* Excerto do texto *
Tera di kriason

 

Há que lembrar, a uns e a outros, que se há um facto que marca a nossa História é a recusa determinante e permanente do estatuto de ‘tera di kriason’.


 We refuse to be
What you wanted us to be
We are what we are
That's the way it's going to be, if you don't know

Bob Marley, in “Babylon System”

                 Há quem acredite que toda a produção literária engendra um momento de catarse e que, para uma certa classe de poetas, quando esse exercício ocorre ao ritmo e cadência do eco do clamor do seu povo, aquilo a que alguns chamam de inspiração não é senão aspiração.

 Não sei o que exactamente terá motivado Bob Marley a escrever o poema que tão bem foi musicado por “The Wailers”, mas de uma coisa estou certo: a mensagem (devo antes dizer exigência?) está em consonância com aquilo que ontem como hoje continua a ser aspiração – suprema e inquestionável – de todos os africanos, dos que vivem no continente-mãe e dos da diáspora.

* O que fazer *
(1) No texto sobre a «tera di kriason», que grupo musicou o poema de Bob Marley?
(2) Escreva, por favor, a continuação do texto sobre a «tera di kriason» a partir do ponto em que termina.
As linhas seguintes não têm qualquer relação com o texto.

* Informação registada *
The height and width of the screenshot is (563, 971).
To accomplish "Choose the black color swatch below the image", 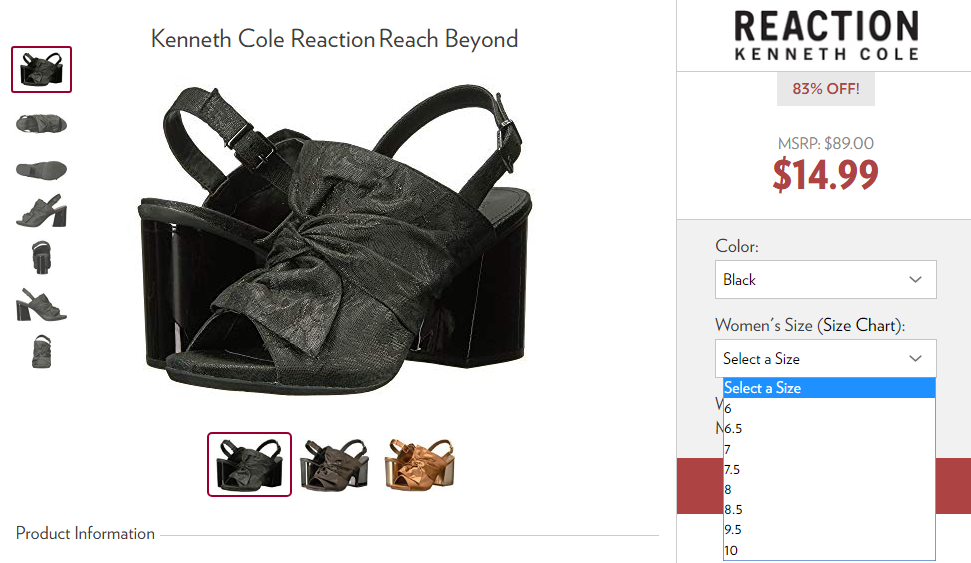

* Resultados *
(1) «The Wailers».

(2)
 Pode soar a declaração de frustração ou confissão de fracasso insistir em fazer o ‘outro’ entender que somos quem somos e não aquilo/aqueles que esse ‘outro’ quer que sejamos. É que há mais de meio século que os ventos da História fazem ecoar essa mensagem, marcando de uma forma mais ou menos sedutora, mais ou menos violenta, a afirmação de uma nova era, de dignidade e de progresso, isenta de toda a forma de dominação estrangeira, livre dos fantasmas e  traumas do passado colonial e esclavagista.

 No actual contexto africano, perante as novas investidas do sistema neocolonialista mundial e a acção de certos decisores – deste e do outro lado -  que continuam ainda com as mentes por descolonizar, há motivos de sobra para se crer que declarar que “We refuse to be what you wanted us to be” é acima de tudo uma manifestação solene de determinação, de irreverência e de dignidade.

 No caso concreto da Guiné-Bissau contemporânea, perante as acções propositadas e cada vez mais nocivas da ‘cinquième colonne’, obrando sob o beneplácito de patrões baseados justamente em países que ontem nos negaram a condição de sujeitos da nossa História, e agindo a mando de conhecidos kakubas, cada vez mais intrometidos, que em nome de uma suposta política de boa vizinhança pretendem submeter-nos à condição de vassalos, há que lembrar, a uns e a outros, que se há um facto que marca a nossa História é a recusa determinante do estatuto de ‘tera di kriason'.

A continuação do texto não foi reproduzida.